Your instructions: Give the data as a numbered list, one line per number and blank lines skipped, beginning at the line containing "Where should I click to: Select" and running through the end of the data.

(Text and item location data)
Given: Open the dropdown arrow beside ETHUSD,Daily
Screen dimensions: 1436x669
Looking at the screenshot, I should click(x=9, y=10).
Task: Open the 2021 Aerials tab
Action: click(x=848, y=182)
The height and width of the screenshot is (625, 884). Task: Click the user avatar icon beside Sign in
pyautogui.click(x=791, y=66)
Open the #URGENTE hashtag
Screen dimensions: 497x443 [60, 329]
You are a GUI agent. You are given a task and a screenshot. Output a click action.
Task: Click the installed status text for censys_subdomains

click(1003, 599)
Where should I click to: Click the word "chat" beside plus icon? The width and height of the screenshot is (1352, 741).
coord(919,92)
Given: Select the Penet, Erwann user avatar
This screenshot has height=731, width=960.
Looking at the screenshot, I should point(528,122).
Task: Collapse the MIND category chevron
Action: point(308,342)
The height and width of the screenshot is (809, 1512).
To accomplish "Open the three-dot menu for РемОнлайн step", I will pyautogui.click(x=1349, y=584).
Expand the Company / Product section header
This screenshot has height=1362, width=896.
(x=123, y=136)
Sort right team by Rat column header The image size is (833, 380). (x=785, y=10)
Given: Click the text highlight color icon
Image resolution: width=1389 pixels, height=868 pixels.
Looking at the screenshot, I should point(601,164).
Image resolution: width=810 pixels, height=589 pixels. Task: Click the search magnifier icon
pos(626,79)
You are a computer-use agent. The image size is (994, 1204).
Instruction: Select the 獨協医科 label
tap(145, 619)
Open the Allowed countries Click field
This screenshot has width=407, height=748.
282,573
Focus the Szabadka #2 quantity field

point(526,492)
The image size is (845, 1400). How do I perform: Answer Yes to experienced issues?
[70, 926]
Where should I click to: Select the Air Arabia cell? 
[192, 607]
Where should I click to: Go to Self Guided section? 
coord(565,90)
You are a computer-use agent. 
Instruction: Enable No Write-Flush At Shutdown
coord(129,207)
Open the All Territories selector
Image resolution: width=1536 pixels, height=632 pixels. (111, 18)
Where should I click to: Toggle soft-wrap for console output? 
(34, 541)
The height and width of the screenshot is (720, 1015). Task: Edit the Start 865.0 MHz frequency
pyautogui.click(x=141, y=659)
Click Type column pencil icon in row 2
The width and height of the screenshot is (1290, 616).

Reply:
1. Where should I click to: Select the Air Arabia cell? 
2. [192, 607]
3. Where should I click to: Go to Self Guided section? 
4. coord(565,90)
5. You are a computer-use agent. 
6. Instruction: Enable No Write-Flush At Shutdown
7. coord(129,207)
8. Open the All Territories selector
9. Image resolution: width=1536 pixels, height=632 pixels. (111, 18)
10. Where should I click to: Toggle soft-wrap for console output? 
11. (34, 541)
12. The height and width of the screenshot is (720, 1015). Task: Edit the Start 865.0 MHz frequency
13. pyautogui.click(x=141, y=659)
14. Click Type column pencil icon in row 2
15. The width and height of the screenshot is (1290, 616).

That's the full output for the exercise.